Assigned task A
Using the article about the benefit concert below, explain in one to three sentences why the center began its humanitarian work.
Assigned task B
Echo the benefit concert article below, word for word, everything from "Concert raises funds" down to "last month’s event.".

Text for analysis
------------------------

Friday, January 18, 2013

Concert raises funds for children with disfiguring birthmarks


HEALING HARMONIES: From left, Fisher; Cheung; Ando; Hsiao; Park; Martin Mihm; Tran; and Anderson


Nearly $15,000 was raised during the third annual Vietnam Vascular Anomalies Center Benefit Concert, hosted by the MGH Department of Dermatology and the Wellman Center for Photomedicine and held at the Goethe Institut Boston. “It is deeply inspiring to see the talents and energies of our colleagues directed so effectively at improving the health of Vietnamese children halfway around the globe,” said David Fisher, MD, PhD, chief of the MGH Department of Dermatology, who played the cello during last month’s event.

The center, started by MGH and BWH physicians, is the first multicenter humanitarian medical collaboration between U.S. and Vietnamese physicians dedicated to treating children with disfiguring birthmarks. The critical impetus for the center’s humanitarian work was the continued use of radioactive phosphorus P32 to treat hemangiomas, an outdated and dangerous procedure that leaves significant scarring and depigmentation. In the past three and a half years, the center has treated more than 900 children, evaluated more than 2,000 others and has become an official center at the University of Medicine and Pharmacy of Ho Chi Minh City.  

During the concert, guests enjoyed traditional Vietnamese cuisine, bid on silent auction items and were treated to an all-Schumann program that brought together Fisher; violinist Jennifer Frautschi, an Avery Fisher Career Grant recipient; pianist John Blacklow, professor at the University of Notre Dame; soprano Nozomi Ando, a postdoctoral researcher in chemistry at MIT; pianist Vincent C.K. Cheung, PhD, an MIT postdoctoral fellow; violist Grace Park, a graduate student at Boston University; violinist Jennifer Hsiao, concertmaster of the Dudley Orchestra; and Thao Le, a former professor of music at the National Academy of Music in Hue who is a master of the dan tranh, a traditional Vietnamese stringed instrument. 

“The money raised at the benefit will be used to continue the center’s mission of providing medical care to children and it will also enable us to help fund an educational exchange program between physicians in Vietnam and the United States,” said Thanh-Nga Tran, MD, PhD, of the MGH Dermatology Department. Tran –along with R. Rox Anderson, MD, director of the MGH Wellman Center for Photomedicine, and Martin Mihm, professor of Dermatopathology at the BWH – served as the evening’s co-hosts.

------------------------

Data shown
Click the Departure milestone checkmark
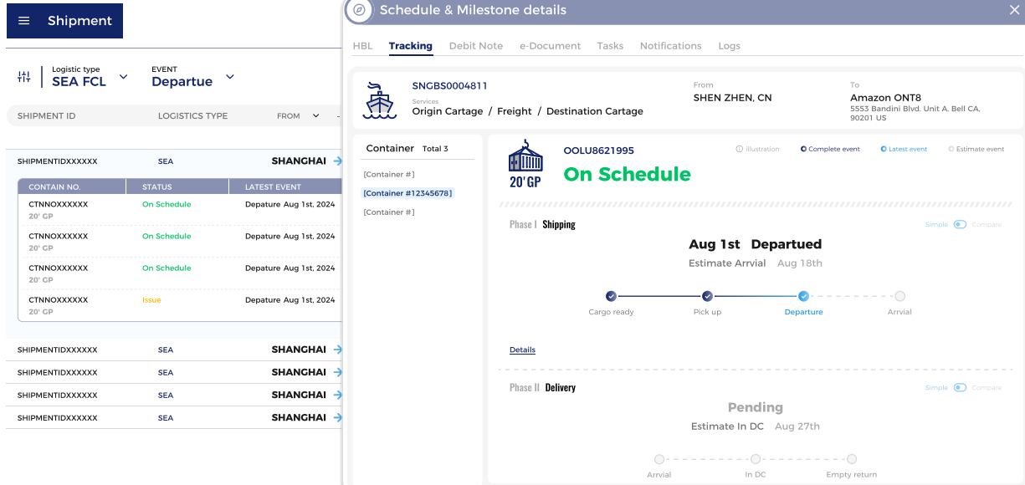Screen dimensions: 1025x485 pyautogui.click(x=803, y=296)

------------------------

Exercise answer A
The main reason for the center's humanitarian work was that radioactive phosphorus P32 was still being used to treat hemangiomas. That procedure is outdated and dangerous, and it leaves major scarring and depigmentation.

Exercise answer B
Concert raises funds for children with disfiguring birthmarks


HEALING HARMONIES: From left, Fisher; Cheung; Ando; Hsiao; Park; Martin Mihm; Tran; and Anderson


Nearly $15,000 was raised during the third annual Vietnam Vascular Anomalies Center Benefit Concert, hosted by the MGH Department of Dermatology and the Wellman Center for Photomedicine and held at the Goethe Institut Boston. “It is deeply inspiring to see the talents and energies of our colleagues directed so effectively at improving the health of Vietnamese children halfway around the globe,” said David Fisher, MD, PhD, chief of the MGH Department of Dermatology, who played the cello during last month’s event.